__Data__:
———
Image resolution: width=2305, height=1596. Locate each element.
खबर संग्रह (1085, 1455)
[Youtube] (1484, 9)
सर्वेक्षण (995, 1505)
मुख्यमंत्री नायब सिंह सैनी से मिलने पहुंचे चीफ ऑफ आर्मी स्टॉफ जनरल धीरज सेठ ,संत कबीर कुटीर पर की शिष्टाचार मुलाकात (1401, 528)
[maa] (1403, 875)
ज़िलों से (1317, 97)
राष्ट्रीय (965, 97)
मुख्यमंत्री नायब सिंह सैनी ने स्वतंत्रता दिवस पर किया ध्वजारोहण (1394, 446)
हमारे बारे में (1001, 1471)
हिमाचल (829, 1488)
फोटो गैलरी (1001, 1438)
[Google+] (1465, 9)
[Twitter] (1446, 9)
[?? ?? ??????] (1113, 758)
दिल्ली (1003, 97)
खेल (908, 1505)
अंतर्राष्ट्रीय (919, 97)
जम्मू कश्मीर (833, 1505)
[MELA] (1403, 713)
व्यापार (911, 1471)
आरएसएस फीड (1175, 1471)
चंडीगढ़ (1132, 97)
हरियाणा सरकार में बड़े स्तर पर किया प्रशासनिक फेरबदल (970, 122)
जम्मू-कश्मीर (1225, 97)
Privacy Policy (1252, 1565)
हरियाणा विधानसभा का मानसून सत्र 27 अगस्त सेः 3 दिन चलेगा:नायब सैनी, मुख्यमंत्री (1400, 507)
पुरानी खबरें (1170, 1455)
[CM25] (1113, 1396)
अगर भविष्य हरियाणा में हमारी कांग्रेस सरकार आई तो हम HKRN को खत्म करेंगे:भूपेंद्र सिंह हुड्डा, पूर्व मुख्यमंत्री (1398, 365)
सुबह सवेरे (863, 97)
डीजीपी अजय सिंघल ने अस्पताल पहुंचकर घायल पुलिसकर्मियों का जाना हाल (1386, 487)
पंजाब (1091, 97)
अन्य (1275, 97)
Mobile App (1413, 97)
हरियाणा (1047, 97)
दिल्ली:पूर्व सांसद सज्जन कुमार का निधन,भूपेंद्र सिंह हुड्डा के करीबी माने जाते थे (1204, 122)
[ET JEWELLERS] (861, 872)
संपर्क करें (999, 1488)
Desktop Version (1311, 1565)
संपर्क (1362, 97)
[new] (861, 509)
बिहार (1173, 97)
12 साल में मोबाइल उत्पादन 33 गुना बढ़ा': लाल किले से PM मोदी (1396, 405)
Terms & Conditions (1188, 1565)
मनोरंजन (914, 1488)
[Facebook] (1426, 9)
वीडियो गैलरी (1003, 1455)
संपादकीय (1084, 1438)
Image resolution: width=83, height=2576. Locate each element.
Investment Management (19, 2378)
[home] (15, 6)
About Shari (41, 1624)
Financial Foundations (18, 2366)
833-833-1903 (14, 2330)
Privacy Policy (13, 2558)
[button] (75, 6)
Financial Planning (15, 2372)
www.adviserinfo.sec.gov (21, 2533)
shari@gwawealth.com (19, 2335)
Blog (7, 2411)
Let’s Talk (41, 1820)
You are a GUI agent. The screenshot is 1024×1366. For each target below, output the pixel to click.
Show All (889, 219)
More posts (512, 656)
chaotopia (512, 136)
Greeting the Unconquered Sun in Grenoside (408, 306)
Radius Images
———
__Aim of the task__:
The required output is every line from the one that holds "हमारे बारे में (1001, 1471)" through the last line of the listing above, retyped exactly and with nothing else.

__Problem solution__:
हमारे बारे में (1001, 1471)
हिमाचल (829, 1488)
फोटो गैलरी (1001, 1438)
[Google+] (1465, 9)
[Twitter] (1446, 9)
[?? ?? ??????] (1113, 758)
दिल्ली (1003, 97)
खेल (908, 1505)
अंतर्राष्ट्रीय (919, 97)
जम्मू कश्मीर (833, 1505)
[MELA] (1403, 713)
व्यापार (911, 1471)
आरएसएस फीड (1175, 1471)
चंडीगढ़ (1132, 97)
हरियाणा सरकार में बड़े स्तर पर किया प्रशासनिक फेरबदल (970, 122)
जम्मू-कश्मीर (1225, 97)
Privacy Policy (1252, 1565)
हरियाणा विधानसभा का मानसून सत्र 27 अगस्त सेः 3 दिन चलेगा:नायब सैनी, मुख्यमंत्री (1400, 507)
पुरानी खबरें (1170, 1455)
[CM25] (1113, 1396)
अगर भविष्य हरियाणा में हमारी कांग्रेस सरकार आई तो हम HKRN को खत्म करेंगे:भूपेंद्र सिंह हुड्डा, पूर्व मुख्यमंत्री (1398, 365)
सुबह सवेरे (863, 97)
डीजीपी अजय सिंघल ने अस्पताल पहुंचकर घायल पुलिसकर्मियों का जाना हाल (1386, 487)
पंजाब (1091, 97)
अन्य (1275, 97)
Mobile App (1413, 97)
हरियाणा (1047, 97)
दिल्ली:पूर्व सांसद सज्जन कुमार का निधन,भूपेंद्र सिंह हुड्डा के करीबी माने जाते थे (1204, 122)
[ET JEWELLERS] (861, 872)
संपर्क करें (999, 1488)
Desktop Version (1311, 1565)
संपर्क (1362, 97)
[new] (861, 509)
बिहार (1173, 97)
12 साल में मोबाइल उत्पादन 33 गुना बढ़ा': लाल किले से PM मोदी (1396, 405)
Terms & Conditions (1188, 1565)
मनोरंजन (914, 1488)
[Facebook] (1426, 9)
वीडियो गैलरी (1003, 1455)
संपादकीय (1084, 1438)
Image resolution: width=83, height=2576. Locate each element.
Investment Management (19, 2378)
[home] (15, 6)
About Shari (41, 1624)
Financial Foundations (18, 2366)
833-833-1903 (14, 2330)
Privacy Policy (13, 2558)
[button] (75, 6)
Financial Planning (15, 2372)
www.adviserinfo.sec.gov (21, 2533)
shari@gwawealth.com (19, 2335)
Blog (7, 2411)
Let’s Talk (41, 1820)
You are a GUI agent. The screenshot is 1024×1366. For each target below, output the pixel to click.
Show All (889, 219)
More posts (512, 656)
chaotopia (512, 136)
Greeting the Unconquered Sun in Grenoside (408, 306)
Radius Images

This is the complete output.